Synthetic glucocorticoids (GCs) are given to women with threatened preterm labour but their administration has been linked to reduced infant birthweight. The underlying mechanisms are unknown, but impaired placental development and/or function has been implicated. The activity of the system A amino acid transporter is decreased in placentas from pregnancies complicated by fetal growth restriction. Whether GCs adversely affect placental amino acid transport is unknown. The objective of this study was to determine the regulatory effects of GCs on system A transport using a human in vitro placental explant model.

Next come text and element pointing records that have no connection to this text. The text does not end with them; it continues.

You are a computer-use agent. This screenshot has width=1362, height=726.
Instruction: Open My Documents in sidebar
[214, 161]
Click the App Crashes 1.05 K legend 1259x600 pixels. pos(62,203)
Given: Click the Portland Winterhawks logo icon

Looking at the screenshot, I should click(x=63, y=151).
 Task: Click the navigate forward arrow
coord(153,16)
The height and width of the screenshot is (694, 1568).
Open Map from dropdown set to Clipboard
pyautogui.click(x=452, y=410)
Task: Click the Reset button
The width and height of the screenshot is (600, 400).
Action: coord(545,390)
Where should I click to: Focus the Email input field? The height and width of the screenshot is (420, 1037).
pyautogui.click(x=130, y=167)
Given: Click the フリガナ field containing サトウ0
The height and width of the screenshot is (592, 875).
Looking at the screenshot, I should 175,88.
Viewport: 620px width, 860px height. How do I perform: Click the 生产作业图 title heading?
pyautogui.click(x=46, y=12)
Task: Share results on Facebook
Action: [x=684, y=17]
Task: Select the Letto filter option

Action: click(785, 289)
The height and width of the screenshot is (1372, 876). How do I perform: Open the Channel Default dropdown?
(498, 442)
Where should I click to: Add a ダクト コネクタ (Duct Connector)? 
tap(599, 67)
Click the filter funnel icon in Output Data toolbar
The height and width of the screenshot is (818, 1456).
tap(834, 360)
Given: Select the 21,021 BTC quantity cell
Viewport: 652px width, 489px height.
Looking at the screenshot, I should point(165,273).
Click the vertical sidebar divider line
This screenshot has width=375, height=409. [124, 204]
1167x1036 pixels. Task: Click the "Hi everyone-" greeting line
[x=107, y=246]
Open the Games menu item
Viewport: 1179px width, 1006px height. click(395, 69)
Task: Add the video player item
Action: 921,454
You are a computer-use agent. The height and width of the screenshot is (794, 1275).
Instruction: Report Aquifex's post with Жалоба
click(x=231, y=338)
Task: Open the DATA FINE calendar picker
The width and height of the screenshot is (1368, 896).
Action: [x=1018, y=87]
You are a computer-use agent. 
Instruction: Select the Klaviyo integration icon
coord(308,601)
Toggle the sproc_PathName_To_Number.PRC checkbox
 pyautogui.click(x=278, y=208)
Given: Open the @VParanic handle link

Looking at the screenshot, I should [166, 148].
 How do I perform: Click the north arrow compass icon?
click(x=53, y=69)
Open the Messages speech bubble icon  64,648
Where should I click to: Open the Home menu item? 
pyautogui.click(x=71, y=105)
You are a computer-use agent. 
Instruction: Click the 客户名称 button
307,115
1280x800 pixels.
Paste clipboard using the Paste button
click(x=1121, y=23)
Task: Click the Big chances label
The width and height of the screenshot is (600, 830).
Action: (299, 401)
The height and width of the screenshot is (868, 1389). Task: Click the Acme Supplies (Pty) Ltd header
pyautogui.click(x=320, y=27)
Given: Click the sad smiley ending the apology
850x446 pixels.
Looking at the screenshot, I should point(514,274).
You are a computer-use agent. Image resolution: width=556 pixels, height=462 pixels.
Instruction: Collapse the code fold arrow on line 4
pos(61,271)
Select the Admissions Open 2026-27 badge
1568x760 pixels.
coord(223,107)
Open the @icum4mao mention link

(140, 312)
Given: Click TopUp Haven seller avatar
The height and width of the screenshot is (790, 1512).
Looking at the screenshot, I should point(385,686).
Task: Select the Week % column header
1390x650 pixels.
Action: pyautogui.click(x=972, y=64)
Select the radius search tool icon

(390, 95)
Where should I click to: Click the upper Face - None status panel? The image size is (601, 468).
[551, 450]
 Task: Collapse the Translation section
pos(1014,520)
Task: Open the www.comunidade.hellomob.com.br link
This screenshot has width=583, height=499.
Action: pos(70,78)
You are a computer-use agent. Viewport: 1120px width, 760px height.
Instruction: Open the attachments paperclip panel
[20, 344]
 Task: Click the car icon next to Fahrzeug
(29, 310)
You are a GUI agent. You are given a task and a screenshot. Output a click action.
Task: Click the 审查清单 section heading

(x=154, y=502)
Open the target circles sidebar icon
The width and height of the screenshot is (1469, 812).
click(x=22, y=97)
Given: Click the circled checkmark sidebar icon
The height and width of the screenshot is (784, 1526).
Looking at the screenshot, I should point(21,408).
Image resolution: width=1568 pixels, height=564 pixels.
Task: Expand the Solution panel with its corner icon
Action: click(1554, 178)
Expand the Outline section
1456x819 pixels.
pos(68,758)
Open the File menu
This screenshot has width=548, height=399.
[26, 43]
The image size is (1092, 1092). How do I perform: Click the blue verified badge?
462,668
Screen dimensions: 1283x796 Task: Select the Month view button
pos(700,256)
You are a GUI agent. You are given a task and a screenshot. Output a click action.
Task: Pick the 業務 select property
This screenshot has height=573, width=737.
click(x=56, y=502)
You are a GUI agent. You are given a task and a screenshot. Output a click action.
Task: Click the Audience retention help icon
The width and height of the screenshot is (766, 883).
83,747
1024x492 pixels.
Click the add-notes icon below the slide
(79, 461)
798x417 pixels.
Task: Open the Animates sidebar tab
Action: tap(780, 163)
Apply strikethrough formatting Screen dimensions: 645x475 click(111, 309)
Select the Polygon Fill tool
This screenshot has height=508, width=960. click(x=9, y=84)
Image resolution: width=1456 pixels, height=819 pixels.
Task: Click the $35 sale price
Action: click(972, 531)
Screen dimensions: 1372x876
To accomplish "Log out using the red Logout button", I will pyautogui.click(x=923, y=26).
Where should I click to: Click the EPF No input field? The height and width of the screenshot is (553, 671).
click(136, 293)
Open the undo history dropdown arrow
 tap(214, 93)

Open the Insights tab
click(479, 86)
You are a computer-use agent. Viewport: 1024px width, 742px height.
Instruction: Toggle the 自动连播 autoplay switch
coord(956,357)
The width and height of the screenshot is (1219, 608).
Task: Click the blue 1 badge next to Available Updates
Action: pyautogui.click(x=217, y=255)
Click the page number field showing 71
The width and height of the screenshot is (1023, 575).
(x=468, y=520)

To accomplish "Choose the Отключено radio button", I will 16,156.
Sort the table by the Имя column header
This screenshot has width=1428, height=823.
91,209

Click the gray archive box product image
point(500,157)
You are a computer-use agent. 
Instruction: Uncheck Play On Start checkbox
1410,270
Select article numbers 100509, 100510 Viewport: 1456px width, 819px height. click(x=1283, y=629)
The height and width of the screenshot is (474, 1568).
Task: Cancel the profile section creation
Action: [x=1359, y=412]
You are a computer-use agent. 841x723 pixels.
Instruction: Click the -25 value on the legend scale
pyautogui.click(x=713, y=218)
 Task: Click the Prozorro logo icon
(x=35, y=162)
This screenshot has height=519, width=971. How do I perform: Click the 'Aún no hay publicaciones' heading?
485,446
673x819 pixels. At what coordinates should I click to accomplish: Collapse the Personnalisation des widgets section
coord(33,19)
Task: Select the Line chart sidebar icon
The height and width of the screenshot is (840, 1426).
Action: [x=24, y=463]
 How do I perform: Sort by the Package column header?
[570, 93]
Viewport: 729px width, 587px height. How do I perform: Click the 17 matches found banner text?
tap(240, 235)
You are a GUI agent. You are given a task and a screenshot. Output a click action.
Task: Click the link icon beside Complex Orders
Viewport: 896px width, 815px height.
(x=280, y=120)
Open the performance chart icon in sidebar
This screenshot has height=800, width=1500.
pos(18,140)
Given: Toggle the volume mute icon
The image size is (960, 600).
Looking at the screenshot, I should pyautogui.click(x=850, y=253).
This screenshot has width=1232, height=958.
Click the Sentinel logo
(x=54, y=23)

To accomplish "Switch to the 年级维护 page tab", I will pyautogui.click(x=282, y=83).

Term explants (n = 7) were treated with dexamethasone (DEX 10−8 M or 10−6 M) or vehicle for 48 h. System A activity was measured by the uptake of 14C–N-methylated aminoisobutyric acid by explants. Explants were also processed for electron microscopy (EM), immunohistochemistry, and qRT-PCR. Lactate dehydrogenase (LDH), human chorionic gonadotropin (hCG) and human placental lactogen (hPL) release into the culture medium was measured. DEX (10−6 M) stimulated system A activity compared to vehicle (p < 0.05). System A transporter proteins were localized to the newly regenerating syncytiotrophoblast layer, but mRNA levels were unchanged with DEX treatment. DEX did not adversely affect explant viability as determined by reduced LDH release (p < 0.05). DEX treatment was associated with morphological (accelerated apical microvilli formation, nuclear maturation, and increased cell organelle number) and functional (elevated hCG secretion, increased 11β-HSD2 mRNA expression and reduced cytotrophoblast proliferation (p < 0.05 for all)) markers of syncytiotrophoblast differentiation. These findings suggest that DEX stimulates system A activity and promotes syncytiotrophoblast differentiation and maturation.